Data for this task:
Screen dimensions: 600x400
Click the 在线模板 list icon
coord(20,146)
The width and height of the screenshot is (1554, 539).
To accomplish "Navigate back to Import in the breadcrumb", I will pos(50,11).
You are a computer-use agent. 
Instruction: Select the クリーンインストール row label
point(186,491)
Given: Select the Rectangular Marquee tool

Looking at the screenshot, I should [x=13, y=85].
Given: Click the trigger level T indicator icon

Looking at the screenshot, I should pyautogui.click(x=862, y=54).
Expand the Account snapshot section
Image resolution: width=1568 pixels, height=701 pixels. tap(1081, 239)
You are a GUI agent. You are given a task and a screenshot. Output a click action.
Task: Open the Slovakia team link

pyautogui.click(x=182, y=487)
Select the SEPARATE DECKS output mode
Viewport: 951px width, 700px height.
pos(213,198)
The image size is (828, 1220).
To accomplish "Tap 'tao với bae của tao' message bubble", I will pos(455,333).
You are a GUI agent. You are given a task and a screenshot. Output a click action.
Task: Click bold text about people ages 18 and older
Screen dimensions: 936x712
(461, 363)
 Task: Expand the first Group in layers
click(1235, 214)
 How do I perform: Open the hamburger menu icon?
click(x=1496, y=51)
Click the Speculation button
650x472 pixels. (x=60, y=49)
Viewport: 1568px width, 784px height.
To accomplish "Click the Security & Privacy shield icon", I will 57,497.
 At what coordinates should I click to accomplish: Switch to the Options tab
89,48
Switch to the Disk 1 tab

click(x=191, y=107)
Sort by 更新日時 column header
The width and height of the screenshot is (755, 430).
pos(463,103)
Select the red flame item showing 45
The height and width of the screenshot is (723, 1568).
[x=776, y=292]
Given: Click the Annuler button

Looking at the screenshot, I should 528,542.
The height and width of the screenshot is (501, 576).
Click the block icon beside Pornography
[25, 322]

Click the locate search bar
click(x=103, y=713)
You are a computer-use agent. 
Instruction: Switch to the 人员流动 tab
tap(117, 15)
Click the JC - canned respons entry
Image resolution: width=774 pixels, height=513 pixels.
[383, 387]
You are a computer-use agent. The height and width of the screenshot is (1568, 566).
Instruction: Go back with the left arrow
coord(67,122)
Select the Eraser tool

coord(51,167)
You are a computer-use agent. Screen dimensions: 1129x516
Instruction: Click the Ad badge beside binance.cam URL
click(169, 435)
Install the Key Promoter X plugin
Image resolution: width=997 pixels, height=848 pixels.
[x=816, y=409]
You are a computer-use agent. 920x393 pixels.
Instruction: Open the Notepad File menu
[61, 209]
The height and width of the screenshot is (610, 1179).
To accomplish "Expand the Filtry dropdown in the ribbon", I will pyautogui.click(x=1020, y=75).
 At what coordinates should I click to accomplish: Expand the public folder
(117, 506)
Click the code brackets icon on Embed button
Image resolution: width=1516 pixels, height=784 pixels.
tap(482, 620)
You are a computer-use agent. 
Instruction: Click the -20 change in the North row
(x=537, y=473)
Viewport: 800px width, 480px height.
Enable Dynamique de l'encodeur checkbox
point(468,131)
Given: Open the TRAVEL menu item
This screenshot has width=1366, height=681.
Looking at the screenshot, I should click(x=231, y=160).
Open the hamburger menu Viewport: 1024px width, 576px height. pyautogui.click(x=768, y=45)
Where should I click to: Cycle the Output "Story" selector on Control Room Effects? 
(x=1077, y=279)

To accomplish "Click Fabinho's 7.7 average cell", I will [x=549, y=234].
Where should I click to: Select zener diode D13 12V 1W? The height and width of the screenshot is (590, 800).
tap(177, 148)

Work task: The lines to output run from the one containing "Image resolution: width=1516" to the last line of the entries; give them back exactly.

Exercise response:
Image resolution: width=1516 pixels, height=784 pixels.
tap(482, 620)
You are a computer-use agent. 
Instruction: Click the -20 change in the North row
(x=537, y=473)
Viewport: 800px width, 480px height.
Enable Dynamique de l'encodeur checkbox
point(468,131)
Given: Open the TRAVEL menu item
This screenshot has width=1366, height=681.
Looking at the screenshot, I should click(x=231, y=160).
Open the hamburger menu Viewport: 1024px width, 576px height. pyautogui.click(x=768, y=45)
Where should I click to: Cycle the Output "Story" selector on Control Room Effects? 
(x=1077, y=279)

To accomplish "Click Fabinho's 7.7 average cell", I will [x=549, y=234].
Where should I click to: Select zener diode D13 12V 1W? The height and width of the screenshot is (590, 800).
tap(177, 148)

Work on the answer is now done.